• [Tasks]
1: Reproduce the article on the Heritage Foundation panel from the words "One of the speakers" through "climate change denialism.", replacing "estate tax" with "inheritance tax".
2: Extend the article on the Heritage Foundation panel by writing what comes next after its final sentence.

• [Passage for review]
════════════════

Heritage Foundation on Money and Morals

The Heritage Foundation, one of the co-sponsors of the Values Voter Summit, held a breakout conversation to push one of the conference’s central themes: the indivisibility of social and economic conservativism. The overall political goal was aptly summed up by the Heritage Foundation’s Jennifer Marshall, who spoke of the need to call attention to the “moral bankruptcy” of the war on poverty and the welfare state.

Heritage has been promoting for some time now “Indivisible,” a small book of essays with a gimmick: Heritage asked people known for being social conservatives to write on an economic theme, and vice versa. Anti-gay crusader Harry Jackson, for example, contributed a chapter on the evils of the minimum wage, which he says is a form of coercion of employers that “reminds me of slavery.”
 
One of the speakers on the Heritage panel was Stephen Moore, founder of the radically anti-tax Club for Growth and now the senior economics writer for the Wall Street Journal’s notoriously right-wing editorial board. Moore said the growing national debt erodes the nation’s moral fabric, and he called for an end to the progressive income tax and the estate tax (described as a “death tax,” which he called “obscene.”) Moore also called global warming “the biggest myth of the last one hundred years,” suggesting that the bumper crop of reality- and science-denying congressional candidates may have friendly WSJ editorials to fall back on when challenged on their climate change denialism.

════════════════

• [Supplied data]
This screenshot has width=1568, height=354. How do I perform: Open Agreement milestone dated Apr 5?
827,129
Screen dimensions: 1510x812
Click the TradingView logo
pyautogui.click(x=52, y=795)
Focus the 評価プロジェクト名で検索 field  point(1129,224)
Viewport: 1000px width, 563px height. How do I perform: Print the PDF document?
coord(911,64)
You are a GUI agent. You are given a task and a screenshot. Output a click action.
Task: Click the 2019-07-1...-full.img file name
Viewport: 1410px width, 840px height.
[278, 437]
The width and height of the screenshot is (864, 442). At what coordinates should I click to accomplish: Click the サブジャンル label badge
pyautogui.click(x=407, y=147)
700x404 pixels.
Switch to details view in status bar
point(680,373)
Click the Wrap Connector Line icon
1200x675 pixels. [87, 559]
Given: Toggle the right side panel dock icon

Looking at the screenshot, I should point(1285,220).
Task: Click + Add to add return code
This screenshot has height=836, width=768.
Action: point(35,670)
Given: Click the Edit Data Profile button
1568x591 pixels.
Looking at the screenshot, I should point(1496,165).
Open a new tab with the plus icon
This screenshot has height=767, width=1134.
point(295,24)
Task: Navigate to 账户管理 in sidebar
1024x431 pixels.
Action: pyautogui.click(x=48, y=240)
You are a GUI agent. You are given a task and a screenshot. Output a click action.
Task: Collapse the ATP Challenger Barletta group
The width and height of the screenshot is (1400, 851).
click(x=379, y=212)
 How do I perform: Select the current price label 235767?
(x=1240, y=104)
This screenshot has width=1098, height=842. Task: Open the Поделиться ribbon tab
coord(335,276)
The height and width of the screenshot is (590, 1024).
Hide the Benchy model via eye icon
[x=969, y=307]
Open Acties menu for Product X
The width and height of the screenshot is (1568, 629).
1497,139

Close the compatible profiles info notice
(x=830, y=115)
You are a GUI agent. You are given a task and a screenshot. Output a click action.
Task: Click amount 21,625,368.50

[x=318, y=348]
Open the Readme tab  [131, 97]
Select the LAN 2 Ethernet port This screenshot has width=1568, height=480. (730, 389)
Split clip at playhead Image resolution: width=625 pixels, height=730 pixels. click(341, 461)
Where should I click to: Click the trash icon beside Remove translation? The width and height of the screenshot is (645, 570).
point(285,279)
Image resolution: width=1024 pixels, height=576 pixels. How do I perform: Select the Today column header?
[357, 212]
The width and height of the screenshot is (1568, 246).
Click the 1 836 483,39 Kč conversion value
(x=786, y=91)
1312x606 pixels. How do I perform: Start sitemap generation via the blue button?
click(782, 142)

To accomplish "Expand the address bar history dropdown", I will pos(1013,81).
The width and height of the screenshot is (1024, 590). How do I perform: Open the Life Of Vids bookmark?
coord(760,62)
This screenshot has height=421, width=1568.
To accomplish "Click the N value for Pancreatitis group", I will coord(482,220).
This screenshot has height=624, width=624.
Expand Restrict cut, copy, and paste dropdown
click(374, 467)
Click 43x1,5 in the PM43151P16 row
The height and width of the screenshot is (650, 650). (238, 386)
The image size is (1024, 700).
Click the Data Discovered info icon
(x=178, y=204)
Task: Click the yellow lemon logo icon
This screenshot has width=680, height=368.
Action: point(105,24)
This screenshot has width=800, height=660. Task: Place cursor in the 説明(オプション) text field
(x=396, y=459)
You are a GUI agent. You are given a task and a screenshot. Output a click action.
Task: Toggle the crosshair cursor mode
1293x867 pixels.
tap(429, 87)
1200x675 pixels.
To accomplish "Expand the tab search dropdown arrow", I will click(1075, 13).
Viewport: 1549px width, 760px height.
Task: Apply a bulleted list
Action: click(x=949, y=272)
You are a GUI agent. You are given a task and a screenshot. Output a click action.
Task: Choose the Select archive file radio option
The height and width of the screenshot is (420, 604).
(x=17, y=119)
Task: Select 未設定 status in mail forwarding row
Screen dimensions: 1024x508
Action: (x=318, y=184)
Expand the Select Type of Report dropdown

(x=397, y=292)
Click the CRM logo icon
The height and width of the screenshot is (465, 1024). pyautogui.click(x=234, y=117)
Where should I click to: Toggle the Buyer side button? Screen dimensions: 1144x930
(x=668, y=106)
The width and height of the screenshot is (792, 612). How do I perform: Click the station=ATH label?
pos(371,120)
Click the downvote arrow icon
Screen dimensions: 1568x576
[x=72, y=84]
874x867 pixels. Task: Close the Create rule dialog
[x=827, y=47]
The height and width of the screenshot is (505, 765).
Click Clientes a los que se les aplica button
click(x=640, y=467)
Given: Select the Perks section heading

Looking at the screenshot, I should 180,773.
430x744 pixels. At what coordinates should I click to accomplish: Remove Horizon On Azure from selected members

════════════════

• [Numbered answers]
1:
One of the speakers on the Heritage panel was Stephen Moore, founder of the radically anti-tax Club for Growth and now the senior economics writer for the Wall Street Journal’s notoriously right-wing editorial board. Moore said the growing national debt erodes the nation’s moral fabric, and he called for an end to the progressive income tax and the inheritance tax (described as a “death tax,” which he called “obscene.”) Moore also called global warming “the biggest myth of the last one hundred years,” suggesting that the bumper crop of reality- and science-denying congressional candidates may have friendly WSJ editorials to fall back on when challenged on their climate change denialism.

2:
 
Former Ohio Secretary of State Ken Blackwell, now at the Family Research Council, warned that federal spending in the U.S. is approaching levels of western Europe, and warned that anytime government has gotten big “it has accelerated the collapse of the most basic economic unit in our country and in western civilization – the family.”
 
The workshop came to an awkward end when an audience member who said he has complications from diabetes and tens of thousands of dollars in chronic medical expenses wondered what the panel would offer people like him once they abolish “Obamacare,” and the panelists had nothing much to offer beyond standard right-wing talking points about medical malpractice, medical savings accounts, and marketplace competition. He didn’t seem convinced that they understood or cared about his problem.